STUDY MATERIAL Block Start
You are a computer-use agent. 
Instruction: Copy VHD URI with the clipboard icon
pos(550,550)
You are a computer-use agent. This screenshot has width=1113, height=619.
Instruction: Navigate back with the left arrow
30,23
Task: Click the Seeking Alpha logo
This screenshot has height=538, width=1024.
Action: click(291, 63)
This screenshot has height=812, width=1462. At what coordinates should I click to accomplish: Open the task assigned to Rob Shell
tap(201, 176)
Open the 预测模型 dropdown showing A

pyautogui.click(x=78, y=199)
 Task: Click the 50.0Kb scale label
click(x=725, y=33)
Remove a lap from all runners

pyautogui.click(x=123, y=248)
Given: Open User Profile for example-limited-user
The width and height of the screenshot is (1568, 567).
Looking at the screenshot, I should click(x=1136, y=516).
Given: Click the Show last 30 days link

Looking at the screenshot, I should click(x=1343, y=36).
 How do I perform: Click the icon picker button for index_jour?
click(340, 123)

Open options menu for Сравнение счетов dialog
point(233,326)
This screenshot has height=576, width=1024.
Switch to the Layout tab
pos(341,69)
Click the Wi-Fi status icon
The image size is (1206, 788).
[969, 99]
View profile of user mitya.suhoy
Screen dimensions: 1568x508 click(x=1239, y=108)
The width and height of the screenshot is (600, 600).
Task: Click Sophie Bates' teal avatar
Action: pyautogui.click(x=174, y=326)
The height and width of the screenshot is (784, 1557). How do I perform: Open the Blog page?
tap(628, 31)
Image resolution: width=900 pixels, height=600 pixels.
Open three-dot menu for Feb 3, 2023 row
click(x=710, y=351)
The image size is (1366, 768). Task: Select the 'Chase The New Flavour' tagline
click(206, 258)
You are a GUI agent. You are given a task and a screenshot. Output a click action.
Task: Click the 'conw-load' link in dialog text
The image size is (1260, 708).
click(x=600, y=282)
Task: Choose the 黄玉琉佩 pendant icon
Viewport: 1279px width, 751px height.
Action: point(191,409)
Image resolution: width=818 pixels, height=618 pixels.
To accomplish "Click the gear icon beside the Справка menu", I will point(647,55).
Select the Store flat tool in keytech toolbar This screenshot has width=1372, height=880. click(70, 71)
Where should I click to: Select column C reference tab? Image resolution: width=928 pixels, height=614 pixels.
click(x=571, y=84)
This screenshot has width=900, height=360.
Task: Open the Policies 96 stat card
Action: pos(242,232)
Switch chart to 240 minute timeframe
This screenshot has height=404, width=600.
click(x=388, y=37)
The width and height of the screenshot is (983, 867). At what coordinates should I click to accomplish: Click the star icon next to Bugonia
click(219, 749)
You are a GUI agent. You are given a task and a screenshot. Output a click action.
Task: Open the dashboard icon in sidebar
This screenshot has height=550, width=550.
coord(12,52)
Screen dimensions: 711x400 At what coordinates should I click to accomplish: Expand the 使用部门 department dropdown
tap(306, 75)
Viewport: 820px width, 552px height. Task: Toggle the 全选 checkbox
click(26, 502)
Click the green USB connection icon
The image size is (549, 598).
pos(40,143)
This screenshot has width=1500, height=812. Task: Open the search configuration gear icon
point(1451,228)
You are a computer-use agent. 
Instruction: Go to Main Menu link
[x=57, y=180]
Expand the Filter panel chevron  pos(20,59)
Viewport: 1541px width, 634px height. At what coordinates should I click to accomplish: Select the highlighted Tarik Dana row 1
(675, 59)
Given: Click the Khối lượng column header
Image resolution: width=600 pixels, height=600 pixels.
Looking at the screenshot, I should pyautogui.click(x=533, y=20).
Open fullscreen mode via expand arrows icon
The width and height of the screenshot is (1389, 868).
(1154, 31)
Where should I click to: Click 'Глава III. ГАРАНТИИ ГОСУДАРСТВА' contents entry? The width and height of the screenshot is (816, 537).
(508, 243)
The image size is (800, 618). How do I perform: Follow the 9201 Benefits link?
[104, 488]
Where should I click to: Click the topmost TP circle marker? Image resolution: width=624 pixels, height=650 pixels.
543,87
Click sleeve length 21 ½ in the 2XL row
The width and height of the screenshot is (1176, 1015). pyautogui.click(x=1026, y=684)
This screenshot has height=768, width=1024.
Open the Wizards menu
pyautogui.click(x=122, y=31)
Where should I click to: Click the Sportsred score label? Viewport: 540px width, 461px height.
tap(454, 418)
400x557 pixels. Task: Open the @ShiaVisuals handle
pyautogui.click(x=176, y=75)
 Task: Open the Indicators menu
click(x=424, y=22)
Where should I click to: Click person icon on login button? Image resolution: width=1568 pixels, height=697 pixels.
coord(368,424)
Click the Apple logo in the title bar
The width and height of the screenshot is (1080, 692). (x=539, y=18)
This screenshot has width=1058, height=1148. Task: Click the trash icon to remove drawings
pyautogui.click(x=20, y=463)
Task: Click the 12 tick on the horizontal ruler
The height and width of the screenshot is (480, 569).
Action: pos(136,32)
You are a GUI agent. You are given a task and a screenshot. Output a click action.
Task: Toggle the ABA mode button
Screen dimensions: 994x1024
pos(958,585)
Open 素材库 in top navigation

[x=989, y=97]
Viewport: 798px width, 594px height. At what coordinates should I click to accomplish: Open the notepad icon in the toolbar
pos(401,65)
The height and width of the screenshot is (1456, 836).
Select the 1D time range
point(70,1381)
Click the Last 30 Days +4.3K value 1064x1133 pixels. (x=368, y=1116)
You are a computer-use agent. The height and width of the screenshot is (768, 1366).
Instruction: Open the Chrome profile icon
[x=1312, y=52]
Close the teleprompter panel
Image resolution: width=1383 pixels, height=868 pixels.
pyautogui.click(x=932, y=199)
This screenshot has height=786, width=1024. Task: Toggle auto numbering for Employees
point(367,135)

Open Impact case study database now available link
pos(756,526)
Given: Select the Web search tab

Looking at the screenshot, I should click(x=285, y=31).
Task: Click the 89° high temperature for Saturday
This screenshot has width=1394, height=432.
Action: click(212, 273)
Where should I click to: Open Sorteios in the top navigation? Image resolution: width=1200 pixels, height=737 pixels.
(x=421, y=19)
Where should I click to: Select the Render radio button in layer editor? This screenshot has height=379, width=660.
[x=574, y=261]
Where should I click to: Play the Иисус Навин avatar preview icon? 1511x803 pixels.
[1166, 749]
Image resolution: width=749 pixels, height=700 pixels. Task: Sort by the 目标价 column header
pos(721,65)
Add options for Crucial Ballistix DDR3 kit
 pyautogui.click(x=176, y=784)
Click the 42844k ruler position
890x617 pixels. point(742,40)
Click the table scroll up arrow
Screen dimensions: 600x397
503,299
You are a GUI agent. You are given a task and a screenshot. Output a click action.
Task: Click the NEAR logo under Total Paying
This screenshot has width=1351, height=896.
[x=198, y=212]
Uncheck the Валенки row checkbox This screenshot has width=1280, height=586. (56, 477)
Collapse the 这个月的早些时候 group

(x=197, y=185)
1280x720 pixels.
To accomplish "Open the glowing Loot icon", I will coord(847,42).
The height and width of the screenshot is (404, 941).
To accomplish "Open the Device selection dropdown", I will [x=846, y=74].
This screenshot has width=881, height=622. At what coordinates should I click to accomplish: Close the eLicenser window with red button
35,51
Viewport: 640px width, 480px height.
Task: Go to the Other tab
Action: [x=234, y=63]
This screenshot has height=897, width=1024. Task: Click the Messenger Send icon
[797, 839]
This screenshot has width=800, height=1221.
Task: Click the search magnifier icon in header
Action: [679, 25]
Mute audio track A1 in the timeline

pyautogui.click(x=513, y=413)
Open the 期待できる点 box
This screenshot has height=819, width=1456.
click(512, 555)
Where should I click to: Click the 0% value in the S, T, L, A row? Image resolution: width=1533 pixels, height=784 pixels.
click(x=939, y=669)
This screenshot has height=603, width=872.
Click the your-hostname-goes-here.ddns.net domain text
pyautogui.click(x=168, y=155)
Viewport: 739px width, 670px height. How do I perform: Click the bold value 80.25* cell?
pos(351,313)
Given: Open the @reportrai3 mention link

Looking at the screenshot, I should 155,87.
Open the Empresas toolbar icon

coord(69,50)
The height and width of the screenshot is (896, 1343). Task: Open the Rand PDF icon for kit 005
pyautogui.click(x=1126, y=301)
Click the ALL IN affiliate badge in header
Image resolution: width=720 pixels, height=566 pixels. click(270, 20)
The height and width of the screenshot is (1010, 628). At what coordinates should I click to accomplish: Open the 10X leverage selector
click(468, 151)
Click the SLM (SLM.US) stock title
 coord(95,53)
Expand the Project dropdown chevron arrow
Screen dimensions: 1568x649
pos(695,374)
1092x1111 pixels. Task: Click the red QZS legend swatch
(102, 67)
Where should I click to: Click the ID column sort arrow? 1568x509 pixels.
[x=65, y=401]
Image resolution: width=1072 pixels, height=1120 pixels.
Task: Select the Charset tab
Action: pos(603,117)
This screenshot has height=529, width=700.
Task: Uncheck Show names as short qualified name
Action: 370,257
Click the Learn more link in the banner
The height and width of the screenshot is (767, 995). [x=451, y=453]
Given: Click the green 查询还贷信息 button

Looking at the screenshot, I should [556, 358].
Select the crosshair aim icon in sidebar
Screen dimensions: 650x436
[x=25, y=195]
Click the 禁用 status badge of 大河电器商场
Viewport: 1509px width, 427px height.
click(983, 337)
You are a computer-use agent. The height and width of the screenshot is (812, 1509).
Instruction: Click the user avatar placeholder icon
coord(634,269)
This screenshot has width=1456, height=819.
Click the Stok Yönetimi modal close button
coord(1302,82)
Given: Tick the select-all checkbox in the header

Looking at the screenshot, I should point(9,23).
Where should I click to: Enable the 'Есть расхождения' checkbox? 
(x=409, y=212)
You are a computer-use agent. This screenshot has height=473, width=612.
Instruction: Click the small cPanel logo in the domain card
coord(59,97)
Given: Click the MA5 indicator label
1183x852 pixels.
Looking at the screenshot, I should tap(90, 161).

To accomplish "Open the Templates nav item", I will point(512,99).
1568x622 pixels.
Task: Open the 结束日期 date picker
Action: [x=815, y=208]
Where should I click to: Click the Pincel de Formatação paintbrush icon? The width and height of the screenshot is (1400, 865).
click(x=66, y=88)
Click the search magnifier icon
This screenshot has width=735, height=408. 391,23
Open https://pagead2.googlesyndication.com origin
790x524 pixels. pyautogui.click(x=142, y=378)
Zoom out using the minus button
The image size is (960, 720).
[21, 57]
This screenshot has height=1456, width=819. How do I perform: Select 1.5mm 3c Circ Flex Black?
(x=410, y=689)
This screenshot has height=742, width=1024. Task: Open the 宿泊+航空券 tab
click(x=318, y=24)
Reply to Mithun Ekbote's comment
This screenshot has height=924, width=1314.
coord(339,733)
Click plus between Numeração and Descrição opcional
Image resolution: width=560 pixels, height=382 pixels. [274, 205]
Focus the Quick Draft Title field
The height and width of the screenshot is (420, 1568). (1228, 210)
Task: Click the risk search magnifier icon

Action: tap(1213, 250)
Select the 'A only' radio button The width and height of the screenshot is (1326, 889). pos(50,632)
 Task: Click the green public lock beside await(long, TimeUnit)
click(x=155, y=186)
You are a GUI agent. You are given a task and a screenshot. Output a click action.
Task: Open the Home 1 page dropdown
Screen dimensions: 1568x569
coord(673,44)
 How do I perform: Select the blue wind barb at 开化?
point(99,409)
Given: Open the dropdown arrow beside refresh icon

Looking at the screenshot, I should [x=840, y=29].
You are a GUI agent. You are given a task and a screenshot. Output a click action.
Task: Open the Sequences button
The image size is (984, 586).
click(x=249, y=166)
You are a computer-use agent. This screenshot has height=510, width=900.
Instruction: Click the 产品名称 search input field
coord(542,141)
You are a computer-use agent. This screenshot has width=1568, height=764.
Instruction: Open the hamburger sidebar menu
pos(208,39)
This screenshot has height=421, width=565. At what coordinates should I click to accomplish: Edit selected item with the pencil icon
STUDY MATERIAL Block End
Return every line of the data above in which "mode" appears.

Open fullscreen mode via expand arrows icon
Task: Toggle the ABA mode button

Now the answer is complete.